Tuesday, March 28, 2000

Utah’s telephone-harassment law is unconstitutionally overbroad and criminalizes protected speech, a state appeals court recently ruled in reversing the conviction of a man who claimed he was only playing a prank.

Scott Whatcott was convicted by a jury of telephone harassment in 1999 for leaving a “lewd” message on the answering machine of two female acquaintances.

The message stated in part: “I’ve got this boil on my testicle that just keeps oozing … and it’s painful and it’s red. It’s either that or a third testicle.”

Whatcott testified that he was only intending to “play a prank, to have fun, give a joke.”
He testified that one of the women often talked about her infected, oozing toenail, a boil on her breast and other health problems.

The state’s telephone harassment law prohibits making a telephone call “with intent to annoy, alarm another, intimidate, offend, abuse, threaten, harass or frighten any person at the called number or recklessly creating a risk thereof.”

Whatcott argued on appeal that the statute was overbroad and vague.

The appeals court wrote in its March 23 opinion in Provo City v.
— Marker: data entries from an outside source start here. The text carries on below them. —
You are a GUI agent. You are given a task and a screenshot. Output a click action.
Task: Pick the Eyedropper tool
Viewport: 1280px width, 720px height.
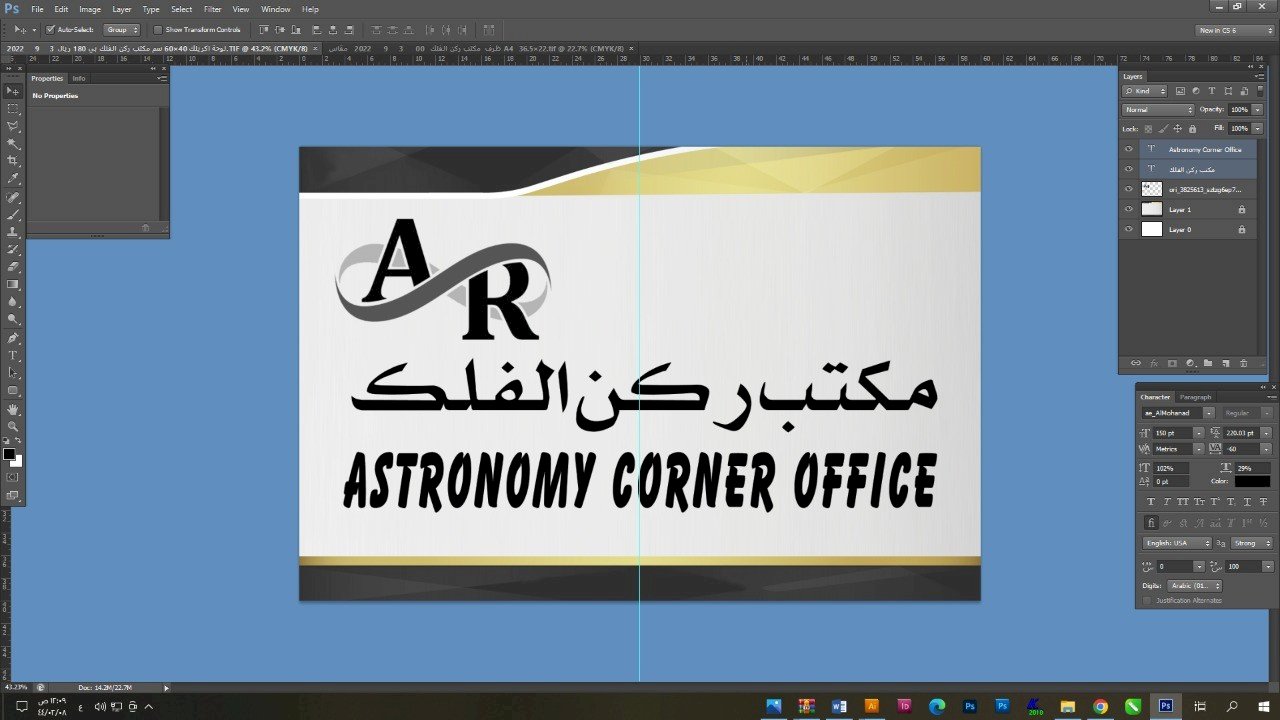13,178
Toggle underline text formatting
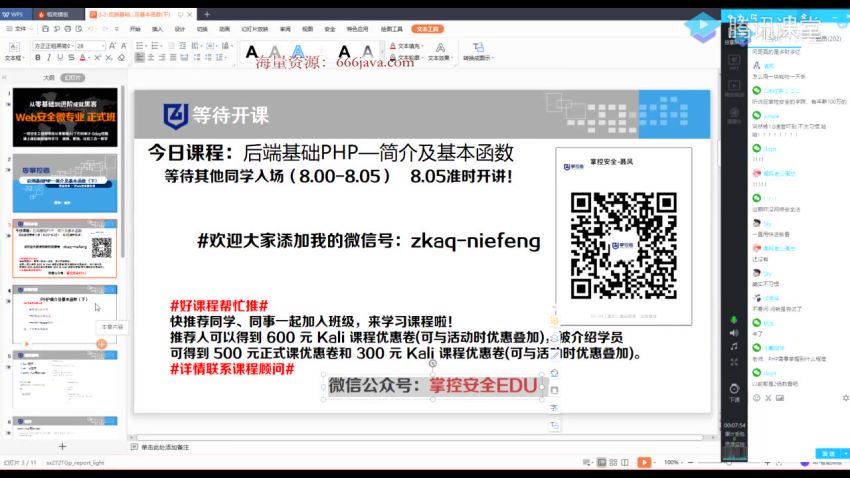 click(x=57, y=59)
Whatcott that the state has a “legitimate interest in protecting the public from certain unreasonable telephone calls.”

However, the appeals court agreed with the defendant that the statute was overbroad.

The court wrote that “unwanted telephone solicitations made to a private home during the dinner hour would be prohibited, as those calls surely risk annoying, offending, or harassing the recipients.”

“One could also call a friend, intending to tell a lewd joke and assuming that the friend would not be offended — but nonetheless violate the statute because telling the joke created the reckless risk that the friend would take offense,” the court wrote.

The appeals court concluded that the statute could “prohibit a potentially huge universe of otherwise legitimate telephone calls.”

Free-speech expert Eugene Volokh, a UCLA law professor, said that “though this decision is well-reasoned, other decisions in other states have gone the opposite direction.”

“The facts of this case show the importance of scrutinizing these statutes closely: The incident here seemed to genuinely involve an innocent joke, which was pretty clearly constitutionally protected; but the language of the statute was so broad that even this sort of joke was covered.

The attorneys who handled the case could not be reached for comment.